Climate change is having a significant impact on farming. Weather patterns are changing and, in some instances, becoming less predictable. At COP26, 45 governments pledged urgent action and investment to protect nature and shift to more sustainable farming methods. What role can technology play in climate adaptation and mitigation, and are there any success stories from your work that you could share with us?
“Farming itself is becoming a lot more challenging in the variable conditions we’re currently operating in, with climate change as a core component. As a result, the need to farm more precisely and efficiently is becoming more crucial. Our data allows this sort of [precise] approach, where each tree on the farm is analyzed to determine the exact focus and intervention needed. These interventions―for example, applying chemical corrective products―can now be used in a more prescriptive, localized manner to only target the trees that have problems, as opposed to the traditional approach of blanket applying products purely preventatively. This has a significant impact on reducing farming inputs and emissions.
“Another apparent factor related to climate change is water management in agriculture. Recently, we launched an irrigation product that uses thermal imagery to analyze the transpiration and irrigation-related stress of individual trees on the farm. This gives farmers a nearly real-time view of how effectively their crops are taking up water, if and where there are irrigation defects, such as blocked lines or leaks, and allows for more proactive decisions to be made on the farm.”
More recently, Aerobotics has been working with insurance companies to provide a more accurate risk assessment of crops. Could you tell us how this works and how it came about?

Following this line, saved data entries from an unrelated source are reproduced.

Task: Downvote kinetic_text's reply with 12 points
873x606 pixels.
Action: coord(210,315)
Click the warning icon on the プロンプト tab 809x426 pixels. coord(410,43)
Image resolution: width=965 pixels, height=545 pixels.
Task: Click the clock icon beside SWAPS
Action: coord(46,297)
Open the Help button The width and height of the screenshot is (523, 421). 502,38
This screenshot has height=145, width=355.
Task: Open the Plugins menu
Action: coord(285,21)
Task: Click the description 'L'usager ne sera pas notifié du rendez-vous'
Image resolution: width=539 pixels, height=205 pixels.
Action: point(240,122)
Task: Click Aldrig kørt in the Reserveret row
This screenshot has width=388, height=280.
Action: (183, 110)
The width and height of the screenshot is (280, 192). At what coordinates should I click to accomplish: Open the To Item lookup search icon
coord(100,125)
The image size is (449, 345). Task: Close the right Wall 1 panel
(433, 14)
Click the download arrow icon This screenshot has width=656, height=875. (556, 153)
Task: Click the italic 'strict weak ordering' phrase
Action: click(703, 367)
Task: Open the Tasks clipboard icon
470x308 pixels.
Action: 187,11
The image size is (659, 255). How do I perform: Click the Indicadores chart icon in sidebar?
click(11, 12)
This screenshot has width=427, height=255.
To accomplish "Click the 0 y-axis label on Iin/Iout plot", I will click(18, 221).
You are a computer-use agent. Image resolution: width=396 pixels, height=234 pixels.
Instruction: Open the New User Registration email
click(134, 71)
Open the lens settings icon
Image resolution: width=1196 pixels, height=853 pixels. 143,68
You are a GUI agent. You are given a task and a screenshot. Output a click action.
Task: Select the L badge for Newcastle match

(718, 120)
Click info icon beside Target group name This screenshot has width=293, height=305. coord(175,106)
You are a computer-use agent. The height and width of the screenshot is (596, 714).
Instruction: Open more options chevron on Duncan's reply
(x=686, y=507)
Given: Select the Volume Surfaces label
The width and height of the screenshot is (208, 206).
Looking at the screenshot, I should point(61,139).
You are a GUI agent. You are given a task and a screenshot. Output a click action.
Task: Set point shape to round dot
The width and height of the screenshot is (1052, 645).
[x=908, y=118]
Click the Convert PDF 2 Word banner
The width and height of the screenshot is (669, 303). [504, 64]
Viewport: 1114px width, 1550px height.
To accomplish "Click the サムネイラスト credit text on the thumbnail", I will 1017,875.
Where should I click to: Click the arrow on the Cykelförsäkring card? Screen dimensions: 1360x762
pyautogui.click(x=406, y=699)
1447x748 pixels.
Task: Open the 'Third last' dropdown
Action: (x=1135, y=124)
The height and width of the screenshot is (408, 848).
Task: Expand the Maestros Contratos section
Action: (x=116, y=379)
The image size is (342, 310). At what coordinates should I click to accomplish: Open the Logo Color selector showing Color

“Aerobotics’ core focus is to help growers improve their yields and protect their crops through early problem detection and intervention management. In developing these products, we found that we could quite accurately measure the performance of a crop at a point in time during production through data that traditionally doesn’t exist. This information is extremely valuable in quantifying risk from a farmers’ perspective and other stakeholders, for example, in the financial services space.
“Our crop insurance proposition is currently focused entirely on the U.S. markets—where we are working directly with approved insurance providers to help with inspections using our data. Traditionally this information is captured on the ground through crop assessors/adjustors manually walking through the field. We have effectively developed an approach to collecting the same data at scale remotely and objectively.”
Aerobotics use drones to collect a range of visual and multispectral data to assess crop health and performance. Photo: Aerobotics.
Based on your experience, do you think financial institutions should be more open to incorporating technology, such as drones, in their data gathering, for example, in climate risk screening?
“Based on our experience in the crop insurance space, gathering data for financial decisions can be highly subjective, manually intensive, and often not traceable since information can be captured in a form without any sort of proof or validation. Drones and other platforms for collecting data remotely/non-invasively offer much more scalable approaches to collecting this data. Historically, analyzing and handling the data load that comes from aerial imagery [as an example] hasn’t been possible, but advances in computation abilities like machine learning and resource availability [often through cloud providers] are quickly becoming commoditized.”